In Liberia, 60 percent of girls and young women are mothers or pregnant by age 19. A mere 13 percent have fertility awareness. While nearly all Liberians have heard of HIV/AIDS, and the majority knows where to get tested, only 37 percent of 15-24 year old women and 11 percent of 15-24 year old men have ever been tested.
Low education levels exacerbate this situation. In 2013, one-third of women reported they had never been to school, and even those with some education suffer from poor quality of teaching and inhospitable learning environments. Far fewer women than men are able to receive an education while many young women engage in transactional sex to secure school fees, clothing and other commodities.
In 2012, PSI and the Education Development Center (EDC) teamed up in Liberia to design and implement HealthyActions, which was delivered in two phases between 2012 and 2014. The program was designed to align with the recommendations in USAID’s 2012 Youth in Development Policy:
a) use an assets-based approach;
b) involve communities;
c) create opportunities for youth participation; and
d) work cross-sectorally (e.g. health and education).

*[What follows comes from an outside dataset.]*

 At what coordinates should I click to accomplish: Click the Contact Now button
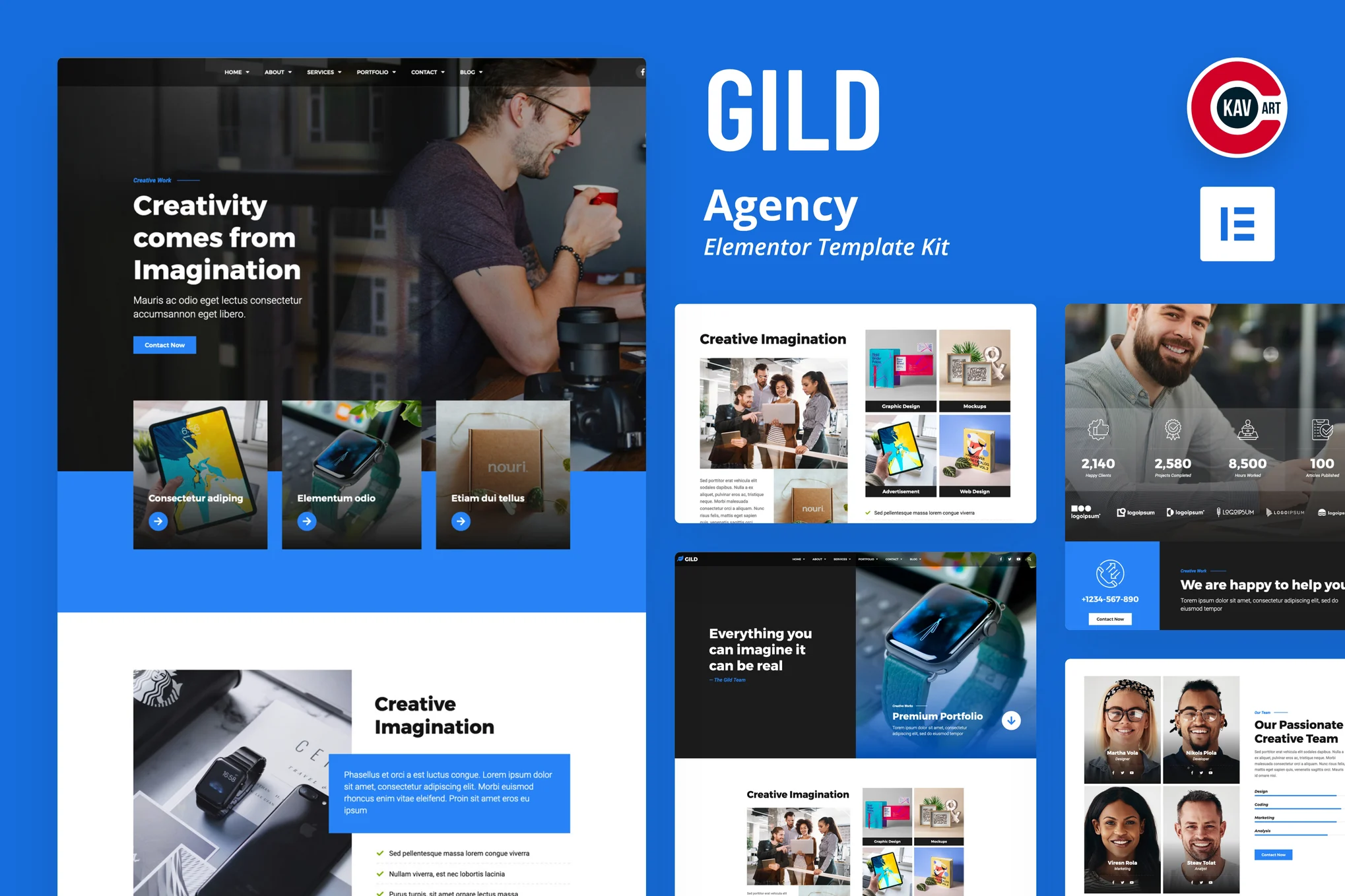165,344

In 2014, we built an evaluation around the program’s second phase to learn if HealthyActions could positively affect young people’s sexual and reproductive health. As it turns out, the program did just that, and the results of the evaluation have just been published in the journal Global Health: Science and Practice.
With Healthy Actions PSI and EDC learned that bringing together an intensive group learning experience with on-site health services led to increased contraceptive use and HIV testing among participants in the program. Young women participating in HealthyActions were 13 percent more likely to report using a modern contraceptive method than women in the control group. HealthyActions demonstrated a 45 percent increase in the probability that an individual had ever been tested for HIV and knew the result. We were especially excited to see a major increase (by nine percentage points) in adoption of contraceptive implants, a critical long-acting reversible contraceptive that has only recently been promoted to younger women.

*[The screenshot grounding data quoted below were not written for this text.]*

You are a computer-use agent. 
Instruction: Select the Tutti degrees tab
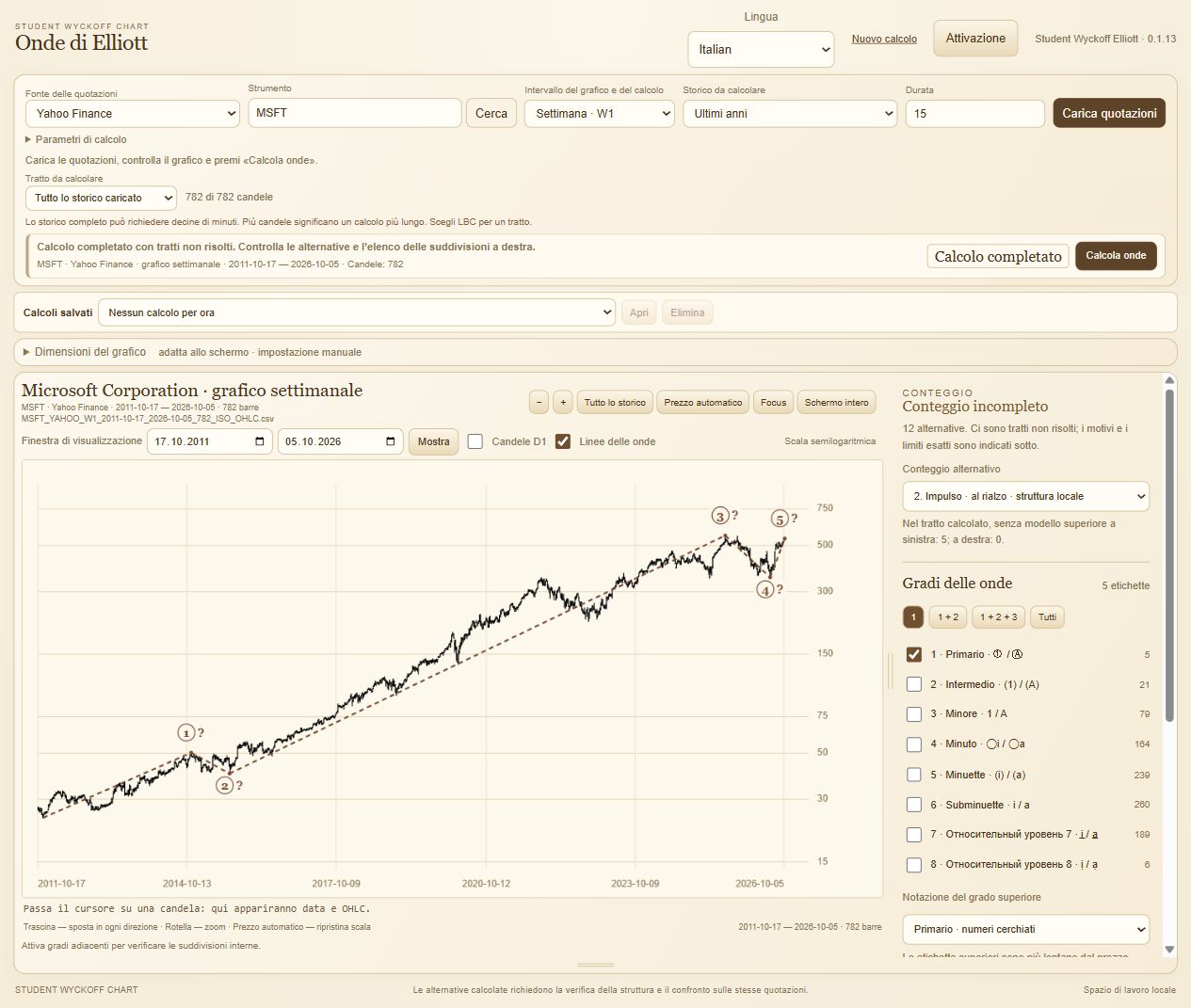(x=1047, y=617)
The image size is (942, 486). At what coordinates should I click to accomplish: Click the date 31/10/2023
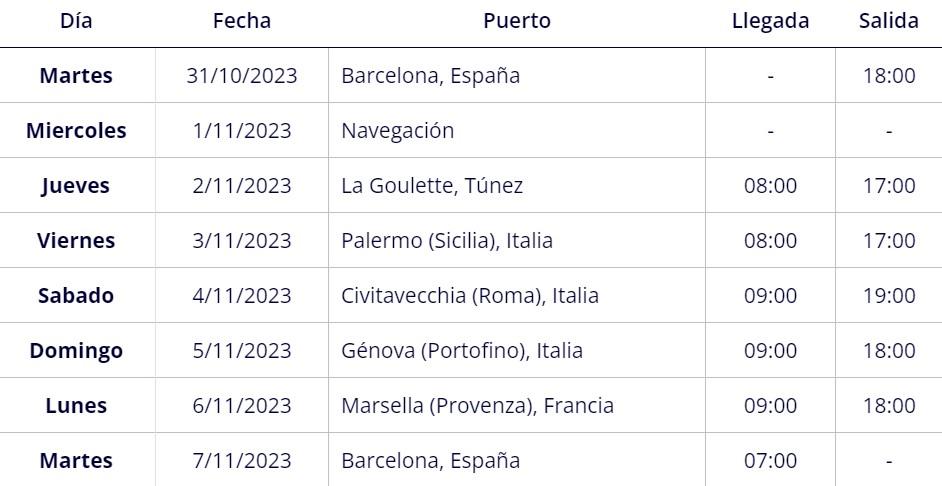(x=242, y=76)
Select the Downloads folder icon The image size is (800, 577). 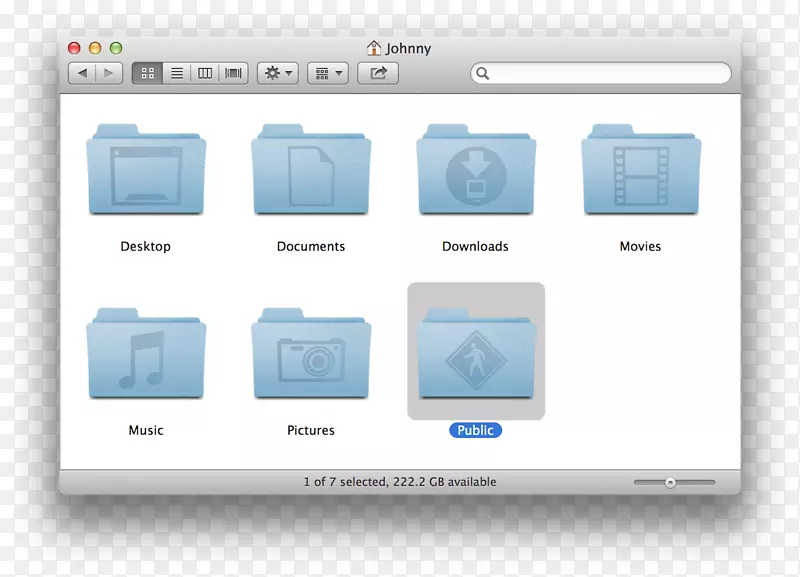[x=476, y=171]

PSI’s deepest levels of excitement stem from seeing a truly cross-sectoral program work for young people, particularly young women. The program aimed to create a successful intervention that takes advantage of an existing group setting with trusted peer networks; to infuse that space with health education and female and community empowerment; and to make access to health services easy for communities with low levels of trust in institutions, including the health system. As PSI works toward its ambitious FP2020 pledge to reach 10 million young people with contraception by December 2020, HealthyActions is a promising program that can be adapted and delivered in any number of settings, for various populations, and in different ways. We hope that others will partner with us, or use it in their own programs, to improve the sexual and reproductive health of young people worldwide.